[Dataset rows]
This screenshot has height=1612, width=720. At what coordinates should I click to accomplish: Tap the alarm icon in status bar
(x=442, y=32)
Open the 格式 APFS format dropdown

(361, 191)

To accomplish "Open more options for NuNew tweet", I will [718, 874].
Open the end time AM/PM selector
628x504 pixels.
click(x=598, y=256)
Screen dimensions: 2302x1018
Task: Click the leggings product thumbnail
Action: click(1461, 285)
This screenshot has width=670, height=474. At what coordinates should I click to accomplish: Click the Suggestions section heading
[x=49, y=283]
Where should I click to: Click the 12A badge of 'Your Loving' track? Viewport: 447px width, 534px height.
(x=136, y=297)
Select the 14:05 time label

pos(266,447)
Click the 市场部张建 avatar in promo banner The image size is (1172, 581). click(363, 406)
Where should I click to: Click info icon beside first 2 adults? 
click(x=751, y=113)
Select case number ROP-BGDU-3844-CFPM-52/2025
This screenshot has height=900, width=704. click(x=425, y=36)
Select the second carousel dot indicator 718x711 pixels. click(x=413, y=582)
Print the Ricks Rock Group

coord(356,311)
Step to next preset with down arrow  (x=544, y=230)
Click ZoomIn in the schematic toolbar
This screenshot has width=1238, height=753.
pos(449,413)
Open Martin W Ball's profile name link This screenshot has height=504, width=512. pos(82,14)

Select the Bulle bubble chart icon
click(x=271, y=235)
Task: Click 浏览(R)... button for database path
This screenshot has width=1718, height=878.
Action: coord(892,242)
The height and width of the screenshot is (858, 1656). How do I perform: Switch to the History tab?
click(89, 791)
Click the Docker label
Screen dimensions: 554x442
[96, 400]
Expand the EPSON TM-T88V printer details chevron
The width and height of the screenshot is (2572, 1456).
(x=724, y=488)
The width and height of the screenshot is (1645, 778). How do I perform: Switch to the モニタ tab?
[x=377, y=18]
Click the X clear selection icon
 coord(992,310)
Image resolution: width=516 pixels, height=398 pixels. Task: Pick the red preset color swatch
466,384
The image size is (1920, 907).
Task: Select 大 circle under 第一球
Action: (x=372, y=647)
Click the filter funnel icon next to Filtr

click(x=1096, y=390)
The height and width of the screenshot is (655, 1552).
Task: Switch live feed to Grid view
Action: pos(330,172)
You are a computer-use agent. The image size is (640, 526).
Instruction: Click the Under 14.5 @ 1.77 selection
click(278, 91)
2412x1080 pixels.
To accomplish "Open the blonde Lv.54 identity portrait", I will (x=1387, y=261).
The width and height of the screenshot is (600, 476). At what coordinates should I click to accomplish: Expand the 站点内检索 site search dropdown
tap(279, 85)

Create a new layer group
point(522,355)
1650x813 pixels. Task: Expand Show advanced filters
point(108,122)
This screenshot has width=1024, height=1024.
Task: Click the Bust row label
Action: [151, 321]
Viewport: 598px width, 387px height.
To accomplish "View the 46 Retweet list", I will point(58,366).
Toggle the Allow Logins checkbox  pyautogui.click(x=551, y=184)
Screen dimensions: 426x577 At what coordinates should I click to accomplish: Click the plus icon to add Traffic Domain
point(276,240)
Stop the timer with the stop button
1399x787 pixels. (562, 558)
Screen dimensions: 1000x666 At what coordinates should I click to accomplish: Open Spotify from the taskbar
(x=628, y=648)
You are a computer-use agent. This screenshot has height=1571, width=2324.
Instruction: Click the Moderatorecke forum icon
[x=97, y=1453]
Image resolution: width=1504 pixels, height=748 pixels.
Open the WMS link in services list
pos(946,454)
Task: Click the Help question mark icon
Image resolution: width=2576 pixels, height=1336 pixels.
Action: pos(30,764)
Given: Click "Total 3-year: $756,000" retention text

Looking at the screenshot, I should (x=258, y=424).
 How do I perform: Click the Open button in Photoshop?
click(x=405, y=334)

* TASK DESCRIPTION
Please reproduce all of the data above verbatim, line for line, with no changes.

* RESULT
This screenshot has height=1612, width=720. At what coordinates should I click to accomplish: Tap the alarm icon in status bar
(x=442, y=32)
Open the 格式 APFS format dropdown

(361, 191)

To accomplish "Open more options for NuNew tweet", I will [718, 874].
Open the end time AM/PM selector
628x504 pixels.
click(x=598, y=256)
Screen dimensions: 2302x1018
Task: Click the leggings product thumbnail
Action: click(1461, 285)
This screenshot has width=670, height=474. At what coordinates should I click to accomplish: Click the Suggestions section heading
[x=49, y=283]
Where should I click to: Click the 12A badge of 'Your Loving' track? Viewport: 447px width, 534px height.
(x=136, y=297)
Select the 14:05 time label

pos(266,447)
Click the 市场部张建 avatar in promo banner The image size is (1172, 581). click(363, 406)
Where should I click to: Click info icon beside first 2 adults? 
click(x=751, y=113)
Select case number ROP-BGDU-3844-CFPM-52/2025
This screenshot has height=900, width=704. click(x=425, y=36)
Select the second carousel dot indicator 718x711 pixels. click(x=413, y=582)
Print the Ricks Rock Group

coord(356,311)
Step to next preset with down arrow  (x=544, y=230)
Click ZoomIn in the schematic toolbar
This screenshot has width=1238, height=753.
pos(449,413)
Open Martin W Ball's profile name link This screenshot has height=504, width=512. pos(82,14)

Select the Bulle bubble chart icon
click(x=271, y=235)
Task: Click 浏览(R)... button for database path
This screenshot has width=1718, height=878.
Action: coord(892,242)
The height and width of the screenshot is (858, 1656). How do I perform: Switch to the History tab?
click(89, 791)
Click the Docker label
Screen dimensions: 554x442
[96, 400]
Expand the EPSON TM-T88V printer details chevron
The width and height of the screenshot is (2572, 1456).
(x=724, y=488)
The width and height of the screenshot is (1645, 778). How do I perform: Switch to the モニタ tab?
[x=377, y=18]
Click the X clear selection icon
 coord(992,310)
Image resolution: width=516 pixels, height=398 pixels. Task: Pick the red preset color swatch
466,384
The image size is (1920, 907).
Task: Select 大 circle under 第一球
Action: (x=372, y=647)
Click the filter funnel icon next to Filtr

click(x=1096, y=390)
The height and width of the screenshot is (655, 1552).
Task: Switch live feed to Grid view
Action: pos(330,172)
You are a computer-use agent. The image size is (640, 526).
Instruction: Click the Under 14.5 @ 1.77 selection
click(278, 91)
2412x1080 pixels.
To accomplish "Open the blonde Lv.54 identity portrait", I will (x=1387, y=261).
The width and height of the screenshot is (600, 476). At what coordinates should I click to accomplish: Expand the 站点内检索 site search dropdown
tap(279, 85)

Create a new layer group
point(522,355)
1650x813 pixels. Task: Expand Show advanced filters
point(108,122)
This screenshot has width=1024, height=1024.
Task: Click the Bust row label
Action: [151, 321]
Viewport: 598px width, 387px height.
To accomplish "View the 46 Retweet list", I will point(58,366).
Toggle the Allow Logins checkbox  pyautogui.click(x=551, y=184)
Screen dimensions: 426x577 At what coordinates should I click to accomplish: Click the plus icon to add Traffic Domain
point(276,240)
Stop the timer with the stop button
1399x787 pixels. (562, 558)
Screen dimensions: 1000x666 At what coordinates should I click to accomplish: Open Spotify from the taskbar
(x=628, y=648)
You are a computer-use agent. This screenshot has height=1571, width=2324.
Instruction: Click the Moderatorecke forum icon
[x=97, y=1453]
Image resolution: width=1504 pixels, height=748 pixels.
Open the WMS link in services list
pos(946,454)
Task: Click the Help question mark icon
Image resolution: width=2576 pixels, height=1336 pixels.
Action: pos(30,764)
Given: Click "Total 3-year: $756,000" retention text

Looking at the screenshot, I should (x=258, y=424).
 How do I perform: Click the Open button in Photoshop?
click(x=405, y=334)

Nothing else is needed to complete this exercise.